━━ Exercise data

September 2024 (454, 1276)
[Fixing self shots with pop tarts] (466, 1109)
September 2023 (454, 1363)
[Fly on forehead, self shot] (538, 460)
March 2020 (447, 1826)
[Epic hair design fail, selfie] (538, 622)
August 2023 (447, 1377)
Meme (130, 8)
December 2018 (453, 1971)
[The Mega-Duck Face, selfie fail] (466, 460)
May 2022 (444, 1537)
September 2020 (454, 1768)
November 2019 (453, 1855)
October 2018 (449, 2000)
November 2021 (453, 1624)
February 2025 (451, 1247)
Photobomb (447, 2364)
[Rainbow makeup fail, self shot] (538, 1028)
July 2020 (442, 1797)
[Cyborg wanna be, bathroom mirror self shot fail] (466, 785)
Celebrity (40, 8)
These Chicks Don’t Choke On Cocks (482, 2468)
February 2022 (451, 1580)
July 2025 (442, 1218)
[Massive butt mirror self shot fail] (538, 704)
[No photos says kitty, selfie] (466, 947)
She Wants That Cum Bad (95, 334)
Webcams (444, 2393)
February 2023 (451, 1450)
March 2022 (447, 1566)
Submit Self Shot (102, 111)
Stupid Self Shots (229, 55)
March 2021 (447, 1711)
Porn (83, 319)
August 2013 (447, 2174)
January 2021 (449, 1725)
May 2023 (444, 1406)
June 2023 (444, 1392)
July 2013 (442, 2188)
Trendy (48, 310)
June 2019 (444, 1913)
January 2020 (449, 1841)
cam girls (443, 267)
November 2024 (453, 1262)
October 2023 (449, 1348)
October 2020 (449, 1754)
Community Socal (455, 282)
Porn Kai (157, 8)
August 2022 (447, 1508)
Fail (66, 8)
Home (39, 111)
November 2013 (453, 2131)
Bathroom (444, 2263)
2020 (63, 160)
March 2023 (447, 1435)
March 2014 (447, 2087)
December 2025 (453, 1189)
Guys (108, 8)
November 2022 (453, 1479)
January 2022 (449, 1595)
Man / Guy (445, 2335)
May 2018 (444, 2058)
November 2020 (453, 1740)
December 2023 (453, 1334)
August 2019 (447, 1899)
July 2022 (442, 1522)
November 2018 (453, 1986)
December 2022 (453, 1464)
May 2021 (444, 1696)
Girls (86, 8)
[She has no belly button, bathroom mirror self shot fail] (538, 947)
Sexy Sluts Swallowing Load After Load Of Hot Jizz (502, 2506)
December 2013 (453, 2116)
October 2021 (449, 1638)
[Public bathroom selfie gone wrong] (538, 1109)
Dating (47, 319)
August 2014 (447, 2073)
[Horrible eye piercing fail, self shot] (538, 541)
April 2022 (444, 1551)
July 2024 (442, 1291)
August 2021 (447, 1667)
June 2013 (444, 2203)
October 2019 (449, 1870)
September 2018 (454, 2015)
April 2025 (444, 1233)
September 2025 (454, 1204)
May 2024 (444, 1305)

━━━━

## Work required
Each line above is to be set down again verbatim.

## Task answer
September 2024 (454, 1276)
[Fixing self shots with pop tarts] (466, 1109)
September 2023 (454, 1363)
[Fly on forehead, self shot] (538, 460)
March 2020 (447, 1826)
[Epic hair design fail, selfie] (538, 622)
August 2023 (447, 1377)
Meme (130, 8)
December 2018 (453, 1971)
[The Mega-Duck Face, selfie fail] (466, 460)
May 2022 (444, 1537)
September 2020 (454, 1768)
November 2019 (453, 1855)
October 2018 (449, 2000)
November 2021 (453, 1624)
February 2025 (451, 1247)
Photobomb (447, 2364)
[Rainbow makeup fail, self shot] (538, 1028)
July 2020 (442, 1797)
[Cyborg wanna be, bathroom mirror self shot fail] (466, 785)
Celebrity (40, 8)
These Chicks Don’t Choke On Cocks (482, 2468)
February 2022 (451, 1580)
July 2025 (442, 1218)
[Massive butt mirror self shot fail] (538, 704)
[No photos says kitty, selfie] (466, 947)
She Wants That Cum Bad (95, 334)
Webcams (444, 2393)
February 2023 (451, 1450)
March 2022 (447, 1566)
Submit Self Shot (102, 111)
Stupid Self Shots (229, 55)
March 2021 (447, 1711)
Porn (83, 319)
August 2013 (447, 2174)
January 2021 (449, 1725)
May 2023 (444, 1406)
June 2023 (444, 1392)
July 2013 (442, 2188)
Trendy (48, 310)
June 2019 (444, 1913)
January 2020 (449, 1841)
cam girls (443, 267)
November 2024 (453, 1262)
October 2023 (449, 1348)
October 2020 (449, 1754)
Community Socal (455, 282)
Porn Kai (157, 8)
August 2022 (447, 1508)
Fail (66, 8)
Home (39, 111)
November 2013 (453, 2131)
Bathroom (444, 2263)
2020 (63, 160)
March 2023 (447, 1435)
March 2014 (447, 2087)
December 2025 (453, 1189)
Guys (108, 8)
November 2022 (453, 1479)
January 2022 (449, 1595)
Man / Guy (445, 2335)
May 2018 (444, 2058)
November 2020 (453, 1740)
December 2023 (453, 1334)
August 2019 (447, 1899)
July 2022 (442, 1522)
November 2018 (453, 1986)
December 2022 (453, 1464)
May 2021 (444, 1696)
Girls (86, 8)
[She has no belly button, bathroom mirror self shot fail] (538, 947)
Sexy Sluts Swallowing Load After Load Of Hot Jizz (502, 2506)
December 2013 (453, 2116)
October 2021 (449, 1638)
[Public bathroom selfie gone wrong] (538, 1109)
Dating (47, 319)
August 2014 (447, 2073)
[Horrible eye piercing fail, self shot] (538, 541)
April 2022 (444, 1551)
July 2024 (442, 1291)
August 2021 (447, 1667)
June 2013 (444, 2203)
October 2019 (449, 1870)
September 2018 (454, 2015)
April 2025 (444, 1233)
September 2025 (454, 1204)
May 2024 (444, 1305)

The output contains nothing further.